April 29, 2014: The U.S. Department of Education’s Office for Civil Rights publishes a 53-page document that offers “guidance” on sexual assault for schools that receive federal funding through Title IX, the 1972 civil rights law that prohibits discrimination on the basis of sex in federally funded education programs and activities.

 

For the first time, the federal government says explicitly that “Title IX’s sex discrimination prohibition extends to claims of discrimination based on gender identity or failure to conform to stereotypical notions of masculinity or femininity” and that “the actual or perceived sexual orientation or gender identity of the parties does not change a school’s obligations ...” In other words, transgender people are protected from discrimination under the law.

 

March 2, 2015: The City Council holds a public hearing in advance of the vote to add the protected classes.
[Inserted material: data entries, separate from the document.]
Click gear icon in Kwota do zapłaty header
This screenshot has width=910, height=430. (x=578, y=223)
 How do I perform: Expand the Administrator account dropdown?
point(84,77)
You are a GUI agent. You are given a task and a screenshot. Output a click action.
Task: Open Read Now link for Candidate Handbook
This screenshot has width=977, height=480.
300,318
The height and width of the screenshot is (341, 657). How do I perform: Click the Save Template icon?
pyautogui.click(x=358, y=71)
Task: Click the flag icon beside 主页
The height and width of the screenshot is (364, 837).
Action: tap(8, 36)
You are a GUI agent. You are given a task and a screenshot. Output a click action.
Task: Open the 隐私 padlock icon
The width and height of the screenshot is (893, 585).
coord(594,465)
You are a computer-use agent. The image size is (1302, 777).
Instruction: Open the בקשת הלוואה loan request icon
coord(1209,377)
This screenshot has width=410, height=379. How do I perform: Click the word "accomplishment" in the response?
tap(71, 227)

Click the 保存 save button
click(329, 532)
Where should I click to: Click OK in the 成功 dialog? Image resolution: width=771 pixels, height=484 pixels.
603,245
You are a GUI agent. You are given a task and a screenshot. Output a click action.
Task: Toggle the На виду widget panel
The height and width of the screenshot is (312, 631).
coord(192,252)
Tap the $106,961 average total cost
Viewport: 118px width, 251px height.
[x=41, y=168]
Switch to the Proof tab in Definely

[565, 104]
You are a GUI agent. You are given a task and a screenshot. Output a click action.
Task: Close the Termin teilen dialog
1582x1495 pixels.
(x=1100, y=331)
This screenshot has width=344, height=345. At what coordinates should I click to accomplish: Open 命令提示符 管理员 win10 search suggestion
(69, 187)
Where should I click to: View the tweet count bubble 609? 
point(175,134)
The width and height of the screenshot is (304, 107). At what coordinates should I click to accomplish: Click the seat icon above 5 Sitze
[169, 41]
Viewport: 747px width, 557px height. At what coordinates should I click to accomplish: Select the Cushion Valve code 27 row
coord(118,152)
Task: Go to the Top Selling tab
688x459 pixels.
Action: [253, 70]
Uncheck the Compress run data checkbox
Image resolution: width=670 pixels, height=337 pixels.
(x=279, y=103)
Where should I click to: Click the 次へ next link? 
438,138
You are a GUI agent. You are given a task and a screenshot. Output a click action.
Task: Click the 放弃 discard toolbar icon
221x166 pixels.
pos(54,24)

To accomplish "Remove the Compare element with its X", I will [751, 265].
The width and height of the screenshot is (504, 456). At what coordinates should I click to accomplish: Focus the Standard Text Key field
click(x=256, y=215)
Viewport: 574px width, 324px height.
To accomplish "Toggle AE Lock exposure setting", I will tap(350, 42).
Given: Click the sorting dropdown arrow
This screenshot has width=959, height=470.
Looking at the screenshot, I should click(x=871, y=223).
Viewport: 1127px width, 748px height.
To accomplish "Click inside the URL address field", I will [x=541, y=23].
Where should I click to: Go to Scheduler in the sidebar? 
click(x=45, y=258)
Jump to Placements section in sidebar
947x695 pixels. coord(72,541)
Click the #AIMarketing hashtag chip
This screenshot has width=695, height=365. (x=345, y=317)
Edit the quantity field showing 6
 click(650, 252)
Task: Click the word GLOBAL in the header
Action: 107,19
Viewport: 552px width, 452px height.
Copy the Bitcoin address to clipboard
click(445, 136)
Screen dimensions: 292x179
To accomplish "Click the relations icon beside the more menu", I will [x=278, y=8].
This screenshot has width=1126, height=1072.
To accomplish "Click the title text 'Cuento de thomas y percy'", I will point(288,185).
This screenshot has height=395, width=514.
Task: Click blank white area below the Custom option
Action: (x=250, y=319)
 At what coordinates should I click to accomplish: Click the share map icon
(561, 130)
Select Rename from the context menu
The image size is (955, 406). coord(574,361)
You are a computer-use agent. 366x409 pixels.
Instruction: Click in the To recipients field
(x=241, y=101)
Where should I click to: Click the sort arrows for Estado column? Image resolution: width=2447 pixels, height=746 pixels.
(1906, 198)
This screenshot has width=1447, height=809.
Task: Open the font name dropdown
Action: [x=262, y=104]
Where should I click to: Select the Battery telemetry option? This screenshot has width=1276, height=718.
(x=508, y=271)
It draws 117 people, many of them furious about a specific provision in the proposed language that would allow transgender people to use publicly accessible restrooms according to the gender they identify with. Opponents claim this would allow sexual predators to cite the law to gain access to public bathrooms.

 

An amendment removes restrooms, locker rooms, showers, and changing rooms from the proposed changes. The amended ordinance is voted down, 6-5.

 

November 3, 2015: Charlotte elects a new mayor, former Mecklenburg County Board of Commissioners chair Jennifer Roberts, who openly supports the LGBT-inclusive changes that were originally proposed in March. The City Council adds two new members, Democrats Julie Eiselt and James Mitchell, both of whom also support the changes.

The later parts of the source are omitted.